Upcoming Game Changers Webinar

OPAL 10-YEAR ANNIVERSARY

Webinar with Mike Wong (University of California, USA)

Thursday, 25th September 2025
(17h CEST | 11h EDT)

Please click here for the Zoom Session

Meeting ID: 852 6990 9362        Password: 459004

Abstract

The Outer Planet Atmospheres Legacy (OPAL) program with Hubble was started in 2014 with the goal of studying time-domain phenomena in Jupiter, Uranus, and Neptune, with Saturn added in 2018 once the Cassini spacecraft was de-orbited. Key areas of study are heat transport and climate circulation, atmospheric structure and evolution, composition, the formation of clouds and hazes, impact processes, and impactor populations.
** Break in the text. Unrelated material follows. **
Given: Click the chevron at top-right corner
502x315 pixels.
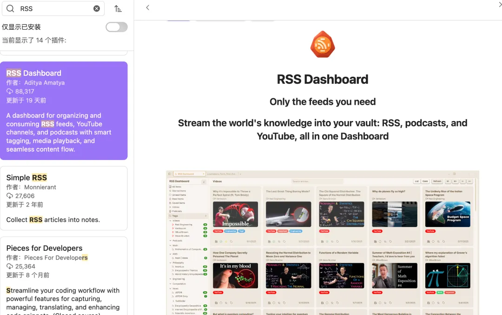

Once a year, the OPAL program images each of our four outer planets, producing pairs of global maps in multiple filters, which are made available at the MAST archive. The OPAL team (Simon, Wong, and Orton) have used the data to discover new dark spots on Neptune, discover a UV-dark oval in Jupiter’s southern polar haze cap, measure changes in Jupiter’s Great Red Spot over time, detect fine-scale waves, chronicle shifts in haze and cloud layers on all four planets, measure jet streams, and study the structure and evolution of convective storms. The data have also provided a valuable resource enhancing the science return from the Juno and New Horizons spacecraft missions, also supplementing observations from a growing list of observatories including JWST, Kepler, Spitzer, VLA, Keck, ALMA, IRTF, VLT, and Gemini.

About the Speaker

Mike Wong is a researcher at the University of California at Berkeley (Astronomy Department) and at the Univeristy of Michigan (AOSS Department). His analysis of data from the mass spectrometer on the Galileo probe launched his interest in cloud-forming gases in Jupiter’s atmosphere. Later, he participated with the Cassini/CIRS team in the discovery of the signature of ammonia ice in Jupiter’s thermal spectrum. With Franck Marchis, he discovered the first moonlet binary (the Hektor system) among the Trojan asteroids. He used the Hubble Space Telescope to image the color change of Oval BA and the 2009 impact site on Jupiter. The 2009 impact data were the first science data ever taken with the Wide Field Camera 3, an instrument that he helped calibrate at the Space Telescope Science Institute. Mike Wong is a Mars Science Laboratory Collaborator, working with the Sample Analysis at Mars (SAM) and Rover Environmental Monitoring Station (REMS) teams.